▶ Excerpted data:
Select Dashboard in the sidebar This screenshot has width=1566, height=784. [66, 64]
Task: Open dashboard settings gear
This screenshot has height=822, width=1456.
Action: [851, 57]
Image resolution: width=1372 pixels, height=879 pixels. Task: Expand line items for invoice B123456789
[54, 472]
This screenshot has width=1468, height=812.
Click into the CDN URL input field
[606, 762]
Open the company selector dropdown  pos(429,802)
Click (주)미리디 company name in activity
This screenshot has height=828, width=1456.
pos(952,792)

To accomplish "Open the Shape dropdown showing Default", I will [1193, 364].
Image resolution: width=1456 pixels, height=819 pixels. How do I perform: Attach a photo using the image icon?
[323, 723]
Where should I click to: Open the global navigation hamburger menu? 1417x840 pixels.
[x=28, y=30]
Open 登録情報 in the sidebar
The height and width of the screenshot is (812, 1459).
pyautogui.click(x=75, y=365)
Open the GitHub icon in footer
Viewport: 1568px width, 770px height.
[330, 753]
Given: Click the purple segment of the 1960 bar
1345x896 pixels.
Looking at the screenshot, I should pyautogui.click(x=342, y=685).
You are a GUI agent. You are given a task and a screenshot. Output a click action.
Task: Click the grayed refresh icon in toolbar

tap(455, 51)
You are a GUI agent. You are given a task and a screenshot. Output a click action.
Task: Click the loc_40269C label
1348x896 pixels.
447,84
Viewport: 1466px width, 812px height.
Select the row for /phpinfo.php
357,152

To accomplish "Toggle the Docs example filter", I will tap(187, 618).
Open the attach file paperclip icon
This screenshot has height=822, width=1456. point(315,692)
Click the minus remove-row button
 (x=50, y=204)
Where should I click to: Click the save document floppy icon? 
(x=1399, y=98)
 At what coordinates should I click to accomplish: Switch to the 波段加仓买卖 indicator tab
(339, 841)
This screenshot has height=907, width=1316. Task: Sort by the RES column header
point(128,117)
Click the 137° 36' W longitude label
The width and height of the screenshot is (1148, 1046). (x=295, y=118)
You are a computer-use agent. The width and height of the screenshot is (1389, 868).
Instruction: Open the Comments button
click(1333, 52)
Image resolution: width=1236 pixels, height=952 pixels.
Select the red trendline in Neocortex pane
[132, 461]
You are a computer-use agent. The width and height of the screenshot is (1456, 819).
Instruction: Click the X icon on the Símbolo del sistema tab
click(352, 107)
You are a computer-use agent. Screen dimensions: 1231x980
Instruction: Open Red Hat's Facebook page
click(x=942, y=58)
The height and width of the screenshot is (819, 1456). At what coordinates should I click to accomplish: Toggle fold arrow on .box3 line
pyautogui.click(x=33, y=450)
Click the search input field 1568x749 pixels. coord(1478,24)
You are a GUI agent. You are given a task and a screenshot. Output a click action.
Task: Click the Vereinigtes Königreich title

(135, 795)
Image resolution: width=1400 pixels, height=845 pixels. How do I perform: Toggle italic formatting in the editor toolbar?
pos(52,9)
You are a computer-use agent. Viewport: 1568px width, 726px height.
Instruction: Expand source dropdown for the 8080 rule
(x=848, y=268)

▶ Goal of the exercise:
Could you return exactly the stretch of the data above that starts at the line with "Where should I click to: Open" and ends at the line with "Open the GitHub icon in footer", both lines included?

▶ Written response:
Where should I click to: Open the global navigation hamburger menu? 1417x840 pixels.
[x=28, y=30]
Open 登録情報 in the sidebar
The height and width of the screenshot is (812, 1459).
pyautogui.click(x=75, y=365)
Open the GitHub icon in footer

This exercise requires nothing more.